ついにいよいよリリースです!ここまでの皆の頑張りが実る時が来ました!

最後の段階です!やっている工夫としては、

  • リリース手順が複雑であればあるほど準備をしっかりする。
  • 必要に応じて事前の報連相を各所へ忘れずに行う。

リリース作業に慣れた頃がミスが起きる可能性があると思ってるので、丁寧に丁寧に準備をします。連絡も忘れずに! 皆でリリースを喜びましょう!

最後に。何よりも大事なこと

ここに記載したものは、エンジニアが書いてるので、エンジニア目線での工夫になりますが、他のメンバーの協力や優しさ、理解なくしては工夫すら満足にできないです。関わる全員の努力の結果としてリリースは行われています。

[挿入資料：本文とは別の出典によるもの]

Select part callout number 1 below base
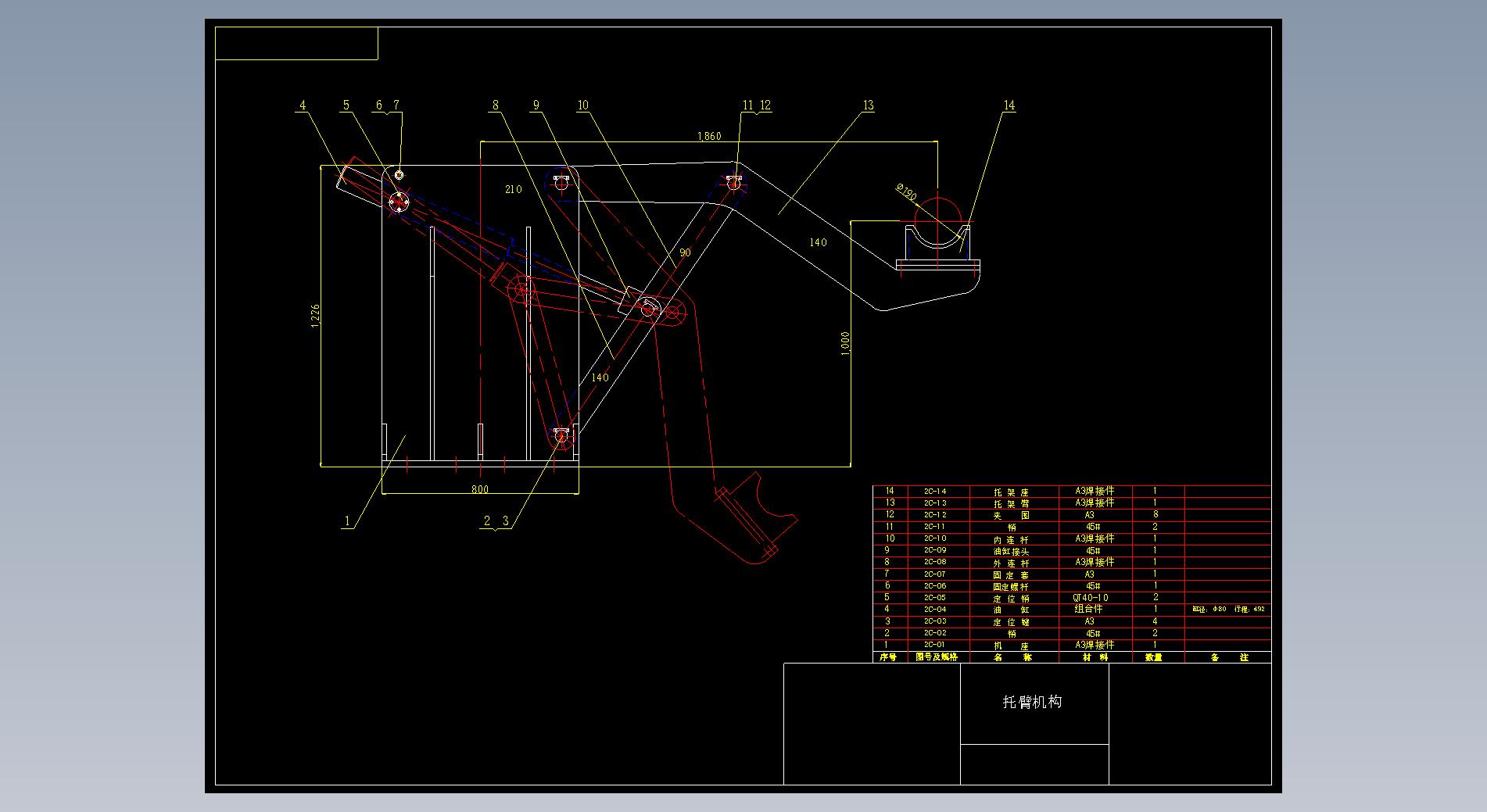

リリース工程の終盤にいるからこそ、サービスへの情熱と、一緒にサービスを作っている仲間への感謝の気持ちと尊敬を忘れないことが個人的にエンジニアには大事だと思います。

これがなくなってしまうと、どんな工夫をしても、リリースはできても、いいサービスは作れません。 いいサービスを届けていけるいいチームがこれからも世の中に沢山できたらいいなと思います。

ユニファでは新しい仲間を募集中です!! 🌟

unifa-e.com

*1:”何にとっての”優先度、というところを突き詰めるとまた長くなりそうなので、ここではその機能を使うユーザにとっての、という言葉とします。

*2:解らないとしたその上でチームに相談して、そのまま「?」でいいか、例えば「10人日以上(作業者が一人の場合、10日間以上かかる)」 などのように、大きな数を持たせるかを決める。

*3:例えば、「こんな作業にこんなにかかるのか?!遅すぎ! 😠」という反応を受け取る可能性のある部分でもあるからです。